Leo Sutera fedelissimo di Messina Denaro - I beni, a quanto risultato dalle indagini, erano inizialmente di proprietà di «uomini d'onore» della famiglia di Salemi, e sono poi stati ceduti in gestione a prestanome, pur rimanendo - dicono gli investigatori - all'allora capo mandamento di Sambuca di Sicilia Leo Sutera, «'u prufissuri», (potete leggere qui) insegnante di educazione fisica e uno degli ultimi fedelissimi di Messina Denaro. Nell'indagine sono coinvolti anche un commercialista e un imprenditore, entrambi siciliani, quest'ultimo fornitore e socio di minoranza del gruppo trentino.

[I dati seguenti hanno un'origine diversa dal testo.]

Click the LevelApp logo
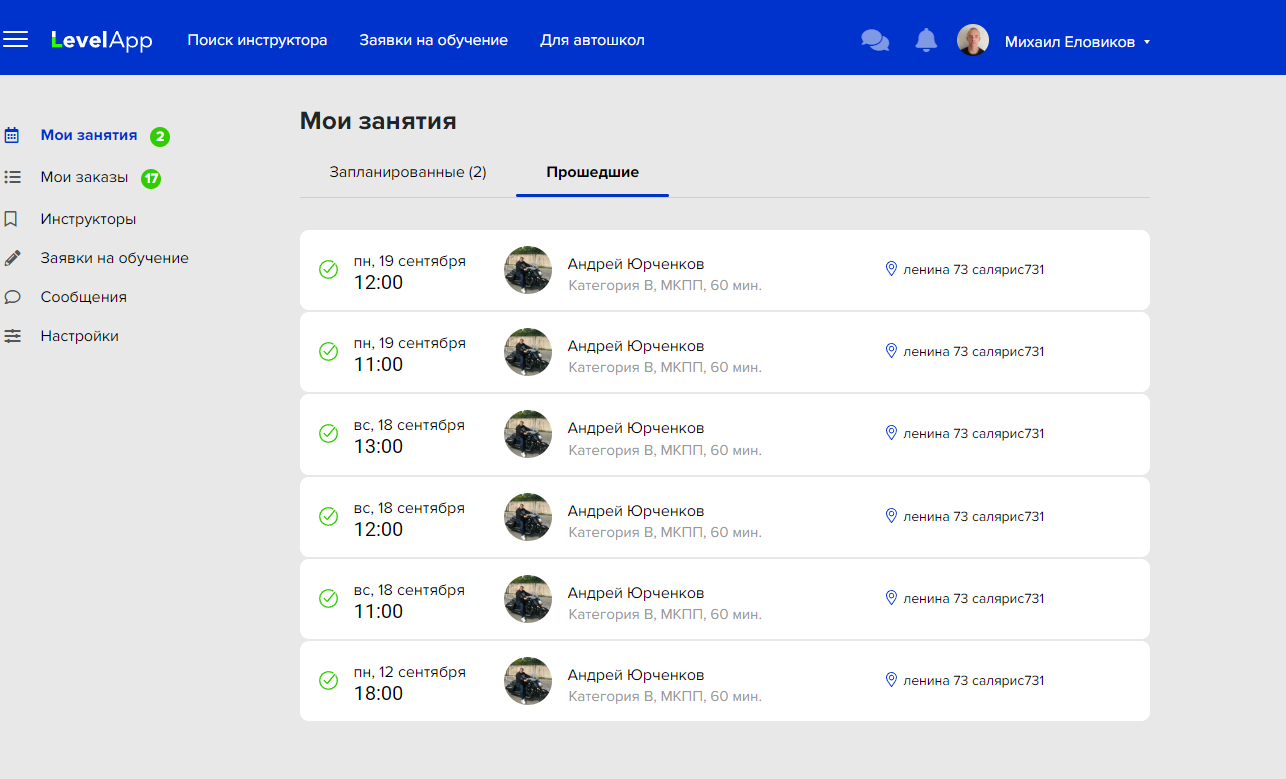This screenshot has width=1286, height=779. 102,41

L’accusa per il Gruppo Mezzacorona - “I vertici del Gruppo scrivono gli inquirenti hanno erogato le ingenti somme all'organizzazione criminale Cosa Nostra, nell'ambito di una spregiudicata operazione commerciale, pur nella consapevolezza del comportamento di riciclaggio che stavano ponendo in essere, attesa la provenienza mafiosa dei beni e la necessità di attendere l’autorizzazione alla vendita del capomafia detenuto in carcere, soltanto perché allettati dalla possibilità di ottenere i terreni e gli edifici pertinenziali che avevano individuato come funzionali ai progetti di sviluppo del Gruppo”.

La difesa dei Mezzacorona – Con una nota il gruppo Mezzacorona respinge con forza gli addebiti e ribadisce la totale estraneità a collegamenti e attività mafiose in Sicilia. «Il gruppo Mezzacorona - si legge nella nota - ha sempre agito correttamente e seriamente nel proprio impegno imprenditoriale a tutela dei propri soci, azionisti e collaboratori e ha la certezza di poter dimostrare la propria totale estraneità rispetto ai fatti contestati». Il gruppo chiede «con la massima sollecitudine all'autorità giudiziaria che sia fatta nel più breve tempo possibile chiarezza sulla vicenda a servizio e a tutela del reddito e del lavoro dei propri 1.600 soci, dei 480 azionisti e dei 500 collaboratori».